▸ **Assignment**:
The required result is one figure, the count of lines below with the string "Open" in them.

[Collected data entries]
*****

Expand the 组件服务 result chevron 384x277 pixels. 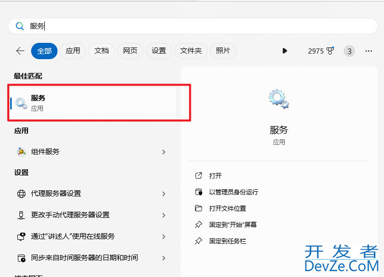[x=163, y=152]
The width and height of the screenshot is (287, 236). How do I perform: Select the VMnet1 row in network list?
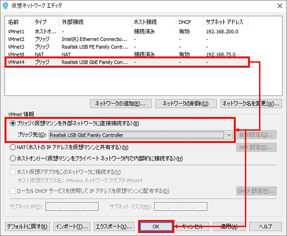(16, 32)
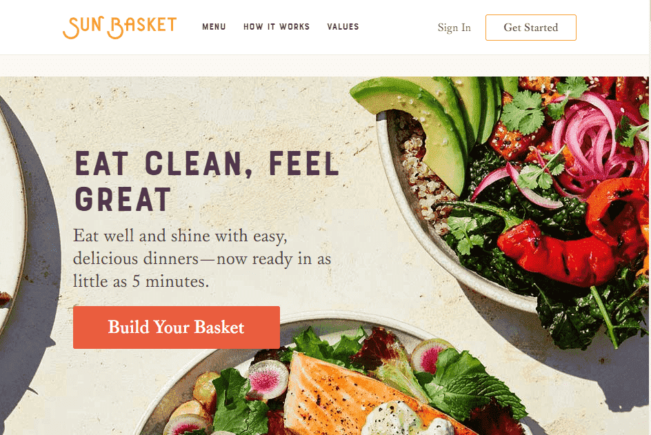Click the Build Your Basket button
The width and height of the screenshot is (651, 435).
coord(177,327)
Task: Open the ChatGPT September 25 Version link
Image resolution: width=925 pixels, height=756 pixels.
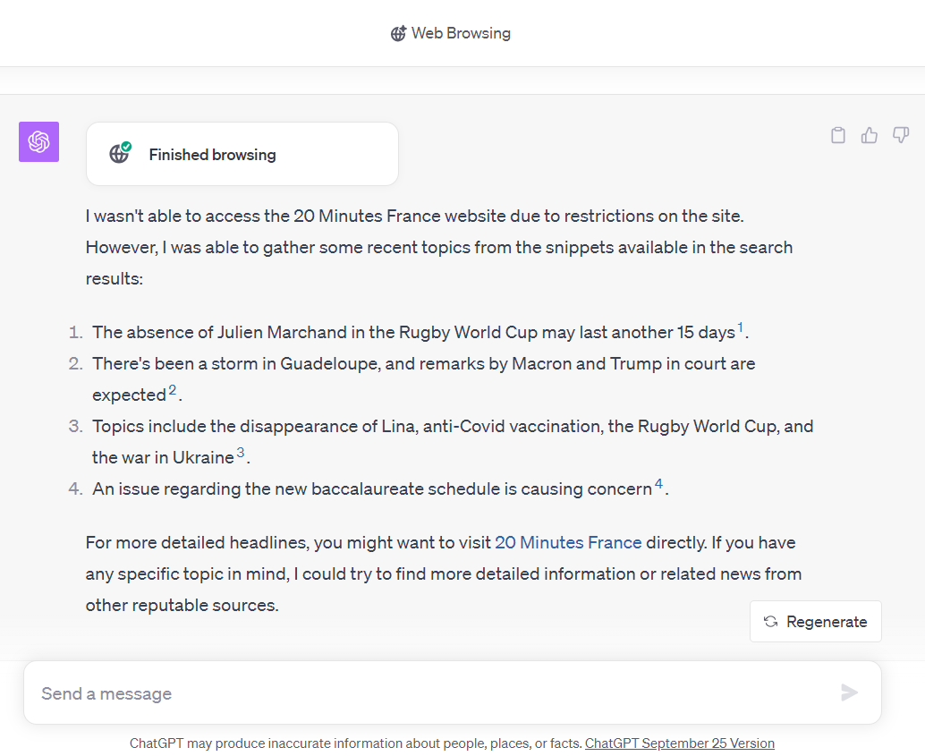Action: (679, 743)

*****

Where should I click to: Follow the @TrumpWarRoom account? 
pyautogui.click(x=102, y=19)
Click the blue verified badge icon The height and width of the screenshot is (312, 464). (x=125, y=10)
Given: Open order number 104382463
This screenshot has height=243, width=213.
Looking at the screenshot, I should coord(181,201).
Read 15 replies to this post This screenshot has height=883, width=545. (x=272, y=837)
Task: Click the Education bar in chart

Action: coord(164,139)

*****

▸ **Written solution**:
2